## EXERCISE BRIEF
Line by line, copy the material that follows without leaving anything out.

## DATA SUPPLIED
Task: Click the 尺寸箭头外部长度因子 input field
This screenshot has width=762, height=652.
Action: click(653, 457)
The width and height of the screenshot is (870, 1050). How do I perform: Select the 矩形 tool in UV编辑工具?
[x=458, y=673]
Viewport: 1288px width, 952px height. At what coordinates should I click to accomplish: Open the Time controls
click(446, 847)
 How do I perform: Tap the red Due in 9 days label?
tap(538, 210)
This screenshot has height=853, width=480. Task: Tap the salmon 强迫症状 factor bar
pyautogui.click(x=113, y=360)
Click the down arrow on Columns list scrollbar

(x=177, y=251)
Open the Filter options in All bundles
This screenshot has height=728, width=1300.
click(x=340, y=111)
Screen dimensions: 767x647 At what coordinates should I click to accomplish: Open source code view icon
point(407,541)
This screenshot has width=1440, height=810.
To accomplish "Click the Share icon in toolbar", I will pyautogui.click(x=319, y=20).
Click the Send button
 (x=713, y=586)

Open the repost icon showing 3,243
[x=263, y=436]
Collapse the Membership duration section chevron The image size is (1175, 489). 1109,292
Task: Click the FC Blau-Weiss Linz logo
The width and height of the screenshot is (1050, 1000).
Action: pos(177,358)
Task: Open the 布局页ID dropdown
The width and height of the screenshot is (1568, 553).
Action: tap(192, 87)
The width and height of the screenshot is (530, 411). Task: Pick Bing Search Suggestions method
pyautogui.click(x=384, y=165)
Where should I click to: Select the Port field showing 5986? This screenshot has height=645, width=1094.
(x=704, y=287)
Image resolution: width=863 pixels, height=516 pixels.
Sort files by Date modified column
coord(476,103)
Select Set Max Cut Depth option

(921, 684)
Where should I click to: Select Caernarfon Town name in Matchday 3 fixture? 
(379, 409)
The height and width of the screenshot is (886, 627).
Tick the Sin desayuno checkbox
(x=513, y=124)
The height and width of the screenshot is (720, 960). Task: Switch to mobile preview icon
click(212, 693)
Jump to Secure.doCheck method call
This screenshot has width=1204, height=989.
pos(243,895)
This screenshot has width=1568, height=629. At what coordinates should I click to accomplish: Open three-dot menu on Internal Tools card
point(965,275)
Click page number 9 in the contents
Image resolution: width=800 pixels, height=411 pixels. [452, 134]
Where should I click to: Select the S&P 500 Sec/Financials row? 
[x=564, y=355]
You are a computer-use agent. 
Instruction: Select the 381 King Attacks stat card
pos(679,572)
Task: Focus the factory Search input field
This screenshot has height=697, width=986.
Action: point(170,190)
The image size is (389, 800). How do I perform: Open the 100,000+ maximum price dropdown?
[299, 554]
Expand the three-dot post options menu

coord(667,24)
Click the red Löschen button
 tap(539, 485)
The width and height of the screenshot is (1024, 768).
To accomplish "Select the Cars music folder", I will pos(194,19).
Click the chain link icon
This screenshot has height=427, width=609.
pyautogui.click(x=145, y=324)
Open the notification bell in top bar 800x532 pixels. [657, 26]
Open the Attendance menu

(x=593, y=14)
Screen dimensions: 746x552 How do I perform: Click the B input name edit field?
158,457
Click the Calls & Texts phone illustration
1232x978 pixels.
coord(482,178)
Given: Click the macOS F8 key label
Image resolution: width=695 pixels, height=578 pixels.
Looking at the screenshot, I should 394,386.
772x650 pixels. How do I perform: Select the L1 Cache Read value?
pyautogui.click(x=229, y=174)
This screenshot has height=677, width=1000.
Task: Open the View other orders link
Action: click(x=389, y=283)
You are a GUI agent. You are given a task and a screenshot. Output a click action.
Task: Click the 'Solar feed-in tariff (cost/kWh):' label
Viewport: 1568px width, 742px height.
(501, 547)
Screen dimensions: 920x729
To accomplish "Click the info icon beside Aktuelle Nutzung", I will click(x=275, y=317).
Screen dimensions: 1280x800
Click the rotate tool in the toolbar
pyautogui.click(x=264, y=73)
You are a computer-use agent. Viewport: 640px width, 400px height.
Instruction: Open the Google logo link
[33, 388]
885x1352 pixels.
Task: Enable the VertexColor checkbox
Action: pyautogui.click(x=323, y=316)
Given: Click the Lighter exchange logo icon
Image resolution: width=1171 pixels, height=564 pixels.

## SOLUTION TO THE EXERCISE
Task: Click the 尺寸箭头外部长度因子 input field
This screenshot has width=762, height=652.
Action: click(653, 457)
The width and height of the screenshot is (870, 1050). How do I perform: Select the 矩形 tool in UV编辑工具?
[x=458, y=673]
Viewport: 1288px width, 952px height. At what coordinates should I click to accomplish: Open the Time controls
click(446, 847)
 How do I perform: Tap the red Due in 9 days label?
tap(538, 210)
This screenshot has height=853, width=480. Task: Tap the salmon 强迫症状 factor bar
pyautogui.click(x=113, y=360)
Click the down arrow on Columns list scrollbar

(x=177, y=251)
Open the Filter options in All bundles
This screenshot has height=728, width=1300.
click(x=340, y=111)
Screen dimensions: 767x647 At what coordinates should I click to accomplish: Open source code view icon
point(407,541)
This screenshot has width=1440, height=810.
To accomplish "Click the Share icon in toolbar", I will pyautogui.click(x=319, y=20).
Click the Send button
 (x=713, y=586)

Open the repost icon showing 3,243
[x=263, y=436]
Collapse the Membership duration section chevron The image size is (1175, 489). 1109,292
Task: Click the FC Blau-Weiss Linz logo
The width and height of the screenshot is (1050, 1000).
Action: pos(177,358)
Task: Open the 布局页ID dropdown
The width and height of the screenshot is (1568, 553).
Action: tap(192, 87)
The width and height of the screenshot is (530, 411). Task: Pick Bing Search Suggestions method
pyautogui.click(x=384, y=165)
Where should I click to: Select the Port field showing 5986? This screenshot has height=645, width=1094.
(x=704, y=287)
Image resolution: width=863 pixels, height=516 pixels.
Sort files by Date modified column
coord(476,103)
Select Set Max Cut Depth option

(921, 684)
Where should I click to: Select Caernarfon Town name in Matchday 3 fixture? 
(379, 409)
The height and width of the screenshot is (886, 627).
Tick the Sin desayuno checkbox
(x=513, y=124)
The height and width of the screenshot is (720, 960). Task: Switch to mobile preview icon
click(212, 693)
Jump to Secure.doCheck method call
This screenshot has width=1204, height=989.
pos(243,895)
This screenshot has width=1568, height=629. At what coordinates should I click to accomplish: Open three-dot menu on Internal Tools card
point(965,275)
Click page number 9 in the contents
Image resolution: width=800 pixels, height=411 pixels. [452, 134]
Where should I click to: Select the S&P 500 Sec/Financials row? 
[x=564, y=355]
You are a computer-use agent. 
Instruction: Select the 381 King Attacks stat card
pos(679,572)
Task: Focus the factory Search input field
This screenshot has height=697, width=986.
Action: point(170,190)
The image size is (389, 800). How do I perform: Open the 100,000+ maximum price dropdown?
[299, 554]
Expand the three-dot post options menu

coord(667,24)
Click the red Löschen button
 tap(539, 485)
The width and height of the screenshot is (1024, 768).
To accomplish "Select the Cars music folder", I will pos(194,19).
Click the chain link icon
This screenshot has height=427, width=609.
pyautogui.click(x=145, y=324)
Open the notification bell in top bar 800x532 pixels. [657, 26]
Open the Attendance menu

(x=593, y=14)
Screen dimensions: 746x552 How do I perform: Click the B input name edit field?
158,457
Click the Calls & Texts phone illustration
1232x978 pixels.
coord(482,178)
Given: Click the macOS F8 key label
Image resolution: width=695 pixels, height=578 pixels.
Looking at the screenshot, I should 394,386.
772x650 pixels. How do I perform: Select the L1 Cache Read value?
pyautogui.click(x=229, y=174)
This screenshot has height=677, width=1000.
Task: Open the View other orders link
Action: click(x=389, y=283)
You are a GUI agent. You are given a task and a screenshot. Output a click action.
Task: Click the 'Solar feed-in tariff (cost/kWh):' label
Viewport: 1568px width, 742px height.
(501, 547)
Screen dimensions: 920x729
To accomplish "Click the info icon beside Aktuelle Nutzung", I will click(x=275, y=317).
Screen dimensions: 1280x800
Click the rotate tool in the toolbar
pyautogui.click(x=264, y=73)
You are a computer-use agent. Viewport: 640px width, 400px height.
Instruction: Open the Google logo link
[33, 388]
885x1352 pixels.
Task: Enable the VertexColor checkbox
Action: pyautogui.click(x=323, y=316)
Given: Click the Lighter exchange logo icon
Image resolution: width=1171 pixels, height=564 pixels.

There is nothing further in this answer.